The film has three themes going on at the same time: (1) Howard's constant trips to France to smuggle out the aristos; (2) the measures taken by the French ambassador to England (Raymond Massey, the one with the ineradicable sneer) to discover the hidden identity of the Pimpernel; and (3) the fact that Howard's wife is being blackmailed to pass that secret identity over to the French so they can capture him and lop off his head.

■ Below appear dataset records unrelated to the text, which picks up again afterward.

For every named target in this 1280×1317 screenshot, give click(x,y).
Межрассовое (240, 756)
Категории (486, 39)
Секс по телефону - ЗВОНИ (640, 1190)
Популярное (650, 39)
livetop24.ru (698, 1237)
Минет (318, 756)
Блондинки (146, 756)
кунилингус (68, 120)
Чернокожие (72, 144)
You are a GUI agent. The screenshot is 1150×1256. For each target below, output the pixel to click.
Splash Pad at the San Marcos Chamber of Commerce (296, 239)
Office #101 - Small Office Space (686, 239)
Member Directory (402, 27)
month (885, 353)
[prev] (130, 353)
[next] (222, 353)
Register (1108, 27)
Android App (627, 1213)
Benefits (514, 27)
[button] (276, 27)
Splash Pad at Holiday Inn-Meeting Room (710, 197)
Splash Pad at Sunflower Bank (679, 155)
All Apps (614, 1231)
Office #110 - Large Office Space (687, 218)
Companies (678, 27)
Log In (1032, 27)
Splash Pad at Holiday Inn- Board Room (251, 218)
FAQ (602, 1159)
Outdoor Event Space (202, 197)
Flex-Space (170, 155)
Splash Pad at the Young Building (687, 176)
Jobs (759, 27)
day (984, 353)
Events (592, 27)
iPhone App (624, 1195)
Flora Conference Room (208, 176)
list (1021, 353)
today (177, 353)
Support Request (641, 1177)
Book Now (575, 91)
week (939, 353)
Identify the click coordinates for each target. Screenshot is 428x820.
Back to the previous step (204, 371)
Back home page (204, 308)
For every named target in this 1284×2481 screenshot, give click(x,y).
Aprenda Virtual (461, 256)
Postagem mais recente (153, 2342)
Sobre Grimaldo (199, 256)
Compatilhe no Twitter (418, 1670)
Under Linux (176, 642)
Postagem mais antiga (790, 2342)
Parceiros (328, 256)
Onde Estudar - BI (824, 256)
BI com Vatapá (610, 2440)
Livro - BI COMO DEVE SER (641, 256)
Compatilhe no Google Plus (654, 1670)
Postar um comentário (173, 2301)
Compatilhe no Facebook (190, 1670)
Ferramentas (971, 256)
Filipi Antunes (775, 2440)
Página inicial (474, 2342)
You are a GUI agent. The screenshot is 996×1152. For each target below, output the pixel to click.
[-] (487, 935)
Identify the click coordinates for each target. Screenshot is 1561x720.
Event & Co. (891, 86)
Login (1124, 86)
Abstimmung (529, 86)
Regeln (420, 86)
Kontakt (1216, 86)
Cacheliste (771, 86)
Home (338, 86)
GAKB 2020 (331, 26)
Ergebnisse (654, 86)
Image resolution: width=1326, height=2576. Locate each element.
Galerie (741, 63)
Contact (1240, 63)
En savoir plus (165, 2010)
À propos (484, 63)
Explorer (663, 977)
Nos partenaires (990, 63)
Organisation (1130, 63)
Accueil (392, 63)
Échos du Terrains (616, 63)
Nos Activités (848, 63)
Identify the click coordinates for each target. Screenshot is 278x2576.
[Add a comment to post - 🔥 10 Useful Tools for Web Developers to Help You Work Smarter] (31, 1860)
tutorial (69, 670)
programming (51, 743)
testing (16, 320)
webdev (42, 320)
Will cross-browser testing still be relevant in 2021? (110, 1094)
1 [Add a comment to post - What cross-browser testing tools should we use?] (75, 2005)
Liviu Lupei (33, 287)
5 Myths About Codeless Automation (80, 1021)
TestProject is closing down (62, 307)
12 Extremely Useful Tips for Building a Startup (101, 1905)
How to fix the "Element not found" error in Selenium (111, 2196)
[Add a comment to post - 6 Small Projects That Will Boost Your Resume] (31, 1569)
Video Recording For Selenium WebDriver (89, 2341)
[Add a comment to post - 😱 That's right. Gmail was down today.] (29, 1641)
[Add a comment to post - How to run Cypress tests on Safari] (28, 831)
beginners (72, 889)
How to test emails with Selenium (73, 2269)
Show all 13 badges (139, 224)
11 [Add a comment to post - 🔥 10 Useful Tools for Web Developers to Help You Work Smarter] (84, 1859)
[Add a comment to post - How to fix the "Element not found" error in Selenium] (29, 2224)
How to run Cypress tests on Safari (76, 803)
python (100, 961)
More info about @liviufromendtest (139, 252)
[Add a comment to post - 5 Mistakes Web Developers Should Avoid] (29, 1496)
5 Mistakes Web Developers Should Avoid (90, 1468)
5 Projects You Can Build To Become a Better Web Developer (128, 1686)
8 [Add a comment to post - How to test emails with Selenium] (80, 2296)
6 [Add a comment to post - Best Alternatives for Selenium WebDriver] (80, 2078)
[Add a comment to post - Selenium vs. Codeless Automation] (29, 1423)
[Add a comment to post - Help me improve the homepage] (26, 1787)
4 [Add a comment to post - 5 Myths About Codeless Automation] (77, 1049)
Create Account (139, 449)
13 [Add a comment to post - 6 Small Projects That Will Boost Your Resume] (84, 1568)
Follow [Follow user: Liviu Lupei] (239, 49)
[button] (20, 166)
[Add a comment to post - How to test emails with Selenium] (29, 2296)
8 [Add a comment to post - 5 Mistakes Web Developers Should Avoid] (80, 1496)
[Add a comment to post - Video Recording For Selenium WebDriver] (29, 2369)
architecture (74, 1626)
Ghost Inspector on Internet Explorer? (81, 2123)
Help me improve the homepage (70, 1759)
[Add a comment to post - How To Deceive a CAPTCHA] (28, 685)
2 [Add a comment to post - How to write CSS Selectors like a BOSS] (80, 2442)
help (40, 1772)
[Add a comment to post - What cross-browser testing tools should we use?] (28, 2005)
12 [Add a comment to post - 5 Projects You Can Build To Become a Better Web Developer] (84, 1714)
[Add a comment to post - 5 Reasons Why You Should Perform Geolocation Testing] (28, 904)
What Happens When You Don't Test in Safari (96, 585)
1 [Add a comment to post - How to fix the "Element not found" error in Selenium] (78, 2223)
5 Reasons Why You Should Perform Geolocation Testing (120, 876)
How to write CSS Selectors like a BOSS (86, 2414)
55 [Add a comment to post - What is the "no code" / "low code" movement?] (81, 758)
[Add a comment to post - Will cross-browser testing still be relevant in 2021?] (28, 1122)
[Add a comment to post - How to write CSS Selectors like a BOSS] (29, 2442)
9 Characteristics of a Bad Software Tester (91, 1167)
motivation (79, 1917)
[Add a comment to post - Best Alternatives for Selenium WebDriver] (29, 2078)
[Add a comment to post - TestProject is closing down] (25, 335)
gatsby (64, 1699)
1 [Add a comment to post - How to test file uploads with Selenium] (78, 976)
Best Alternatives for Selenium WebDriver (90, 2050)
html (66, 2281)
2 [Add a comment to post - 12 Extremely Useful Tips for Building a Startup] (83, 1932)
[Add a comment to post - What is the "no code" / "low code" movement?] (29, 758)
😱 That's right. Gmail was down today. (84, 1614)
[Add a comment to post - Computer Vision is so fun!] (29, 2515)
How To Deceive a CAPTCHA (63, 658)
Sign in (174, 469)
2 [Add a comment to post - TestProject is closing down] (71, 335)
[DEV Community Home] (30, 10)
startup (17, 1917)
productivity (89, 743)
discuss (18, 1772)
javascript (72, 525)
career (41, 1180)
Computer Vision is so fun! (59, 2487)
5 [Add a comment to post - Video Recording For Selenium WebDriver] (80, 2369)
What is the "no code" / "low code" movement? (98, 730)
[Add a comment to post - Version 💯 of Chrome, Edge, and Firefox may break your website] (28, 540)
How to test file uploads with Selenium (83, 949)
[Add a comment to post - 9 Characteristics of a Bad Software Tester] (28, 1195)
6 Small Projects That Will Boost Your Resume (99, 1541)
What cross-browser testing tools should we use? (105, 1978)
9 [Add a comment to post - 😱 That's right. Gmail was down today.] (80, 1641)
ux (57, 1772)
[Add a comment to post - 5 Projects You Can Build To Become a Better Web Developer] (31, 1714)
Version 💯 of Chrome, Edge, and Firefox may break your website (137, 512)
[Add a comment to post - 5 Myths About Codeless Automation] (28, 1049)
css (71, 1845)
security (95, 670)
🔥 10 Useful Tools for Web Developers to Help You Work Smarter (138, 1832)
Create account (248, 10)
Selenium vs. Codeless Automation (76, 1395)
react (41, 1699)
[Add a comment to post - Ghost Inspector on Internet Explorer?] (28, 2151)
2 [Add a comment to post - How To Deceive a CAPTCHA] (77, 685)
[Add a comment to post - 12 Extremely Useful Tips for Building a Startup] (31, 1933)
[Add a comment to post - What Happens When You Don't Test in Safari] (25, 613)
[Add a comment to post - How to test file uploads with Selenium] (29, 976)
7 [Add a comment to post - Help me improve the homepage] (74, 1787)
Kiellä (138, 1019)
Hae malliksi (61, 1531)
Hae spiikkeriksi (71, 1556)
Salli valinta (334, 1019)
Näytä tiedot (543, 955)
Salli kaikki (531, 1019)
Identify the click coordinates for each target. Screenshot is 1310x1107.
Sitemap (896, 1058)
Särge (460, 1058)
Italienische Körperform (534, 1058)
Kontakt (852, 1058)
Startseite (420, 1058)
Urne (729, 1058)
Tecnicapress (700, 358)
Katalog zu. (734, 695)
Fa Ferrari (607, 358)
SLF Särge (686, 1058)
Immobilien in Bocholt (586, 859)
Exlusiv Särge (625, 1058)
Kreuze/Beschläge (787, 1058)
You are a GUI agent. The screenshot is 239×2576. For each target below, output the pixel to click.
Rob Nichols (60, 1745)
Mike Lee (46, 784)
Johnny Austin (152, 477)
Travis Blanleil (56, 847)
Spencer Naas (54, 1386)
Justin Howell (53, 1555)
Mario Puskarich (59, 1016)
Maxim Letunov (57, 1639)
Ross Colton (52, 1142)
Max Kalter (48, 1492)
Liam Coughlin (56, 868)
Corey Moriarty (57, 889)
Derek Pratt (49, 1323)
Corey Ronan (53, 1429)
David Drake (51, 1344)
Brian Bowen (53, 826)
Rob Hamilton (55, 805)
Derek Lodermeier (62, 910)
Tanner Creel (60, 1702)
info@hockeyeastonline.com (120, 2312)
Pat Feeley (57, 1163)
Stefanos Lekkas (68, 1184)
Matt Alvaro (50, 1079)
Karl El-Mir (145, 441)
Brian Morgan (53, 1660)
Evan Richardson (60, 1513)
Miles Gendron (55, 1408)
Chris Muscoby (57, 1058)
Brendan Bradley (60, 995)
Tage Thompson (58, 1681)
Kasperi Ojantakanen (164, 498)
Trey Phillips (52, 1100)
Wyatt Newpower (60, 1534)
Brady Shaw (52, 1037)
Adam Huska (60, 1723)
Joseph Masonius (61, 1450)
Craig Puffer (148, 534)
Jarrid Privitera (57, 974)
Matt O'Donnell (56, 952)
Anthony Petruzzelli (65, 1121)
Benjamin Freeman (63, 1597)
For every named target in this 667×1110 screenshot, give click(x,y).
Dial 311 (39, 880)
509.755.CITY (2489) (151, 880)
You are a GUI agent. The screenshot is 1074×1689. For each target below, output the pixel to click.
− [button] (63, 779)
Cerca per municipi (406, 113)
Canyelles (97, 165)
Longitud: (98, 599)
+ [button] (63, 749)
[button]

It's an unpleasant situation altogether. The French aristocrats and their neglectful king were bad enough -- though we hear only one guilty reference to some "mistakes" they made. But the Reign of Terror -- covered also in Dickens' "A Tale of Two Cities" -- was worse, if possible. They lopped off the heads of everyone associated with the French nobility, including men, their families, their children, some of the servants, any rebellious anti-rebels, and -- well, just about anybody they wanted. One proud revolutionary, Condorcet, had to write a tract in support of the movement while hiding out himself from his fellow citizens under suspicion of harboring anti-revolutionary thoughts.

At the head of the French citizens was the dictator manqué Robespierre. I think his head wound up under the guillotine as well. So may that of M. Guillotine, the proponent of the device. Actually, Guillotine's neck remained intact but he must have worried about it when he was imprisoned. And what did the French revolution wind up with? Napoleon. Sometimes revolutions, or any social movements, can go too far. Read my forthcoming study of the subject: "Why All Revolutions Should Take Place Inside the Head."

The direction and photography are grand. Huge ballrooms crowded with fine ladies and gentlemen listening to Mozart. The score is by Arthur Benjamin, who also wrote "The Storm Cloud Sonata" for Alfred Hitchcock's "The Man Who Knew Too Much." A scene in which Leslie Howard, posing as a fop, appears to be sprawled asleep on a library chair while Raymond Massey (always dressed in dark garb as befits a villain) paces around waiting for the Pimpernel to stumble in. A scene in which Massey finally captures Howard in France and orders the firing squad to execute him, only to find out the squad belongs to Howard.

And here you can tell the novel was written by a woman. The firing squad don't kill Massey either. Under Howard's orders they just dump him into a wet hole in the floor and cover it with a heavy barrel while they escape. If the writer had been a man, he would have concocted a magnificent duel using swords and furniture, with the two men exchanging insults, and Massey fighting dirty. A final dramatic shot of Howard and his lovely wife, Merle Oberon, as they reach England and the key light fades from their smiling faces and they become silhouettes against a romantically fuzzy, yet still slightly ominous, backlight.

There's more intrigue than action in the story, and it doesn't carry with it Dickens' genuine concern for realism, but it pumps up the tension and we are always rooting for the hero who must play the humiliating part of the fool in the interests of justice. How the Scarlet Pimpernel must have wanted to tear off that lace and fling away that monocle-on-a-stick and declare himself for what he was. We may call this "the Clark Kent Problem." Speaking of Howard's being an English Baron and pretending to be a clothes-conscious fop -- one step removed from fairyhood -- I can't bring myself to believe that the writers of "The Mark of Zorro" weren't familiar with this tale.